§ **EXERCISE BRIEF**: Copy the lines verbatim, starting with the line that contains "The width and height of the screenshot is (838, 595)." and continuing through the line that contains "pyautogui.click(x=860, y=244)", with both of those lines included.

##### RECORDS FOR PROCESSING

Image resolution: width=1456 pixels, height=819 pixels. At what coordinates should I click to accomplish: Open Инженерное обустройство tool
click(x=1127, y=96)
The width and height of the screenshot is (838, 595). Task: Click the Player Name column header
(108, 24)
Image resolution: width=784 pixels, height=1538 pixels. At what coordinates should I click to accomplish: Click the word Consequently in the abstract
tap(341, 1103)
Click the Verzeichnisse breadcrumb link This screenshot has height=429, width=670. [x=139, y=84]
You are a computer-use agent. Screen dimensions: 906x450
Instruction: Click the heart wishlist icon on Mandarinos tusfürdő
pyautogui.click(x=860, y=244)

##########
##### RECORDS FOR PROCESSING

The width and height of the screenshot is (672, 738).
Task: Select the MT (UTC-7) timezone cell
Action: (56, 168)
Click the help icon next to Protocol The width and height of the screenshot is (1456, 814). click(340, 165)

##########

§ **WRITTEN SOLUTION**:
The width and height of the screenshot is (838, 595). Task: Click the Player Name column header
(108, 24)
Image resolution: width=784 pixels, height=1538 pixels. At what coordinates should I click to accomplish: Click the word Consequently in the abstract
tap(341, 1103)
Click the Verzeichnisse breadcrumb link This screenshot has height=429, width=670. [x=139, y=84]
You are a computer-use agent. Screen dimensions: 906x450
Instruction: Click the heart wishlist icon on Mandarinos tusfürdő
pyautogui.click(x=860, y=244)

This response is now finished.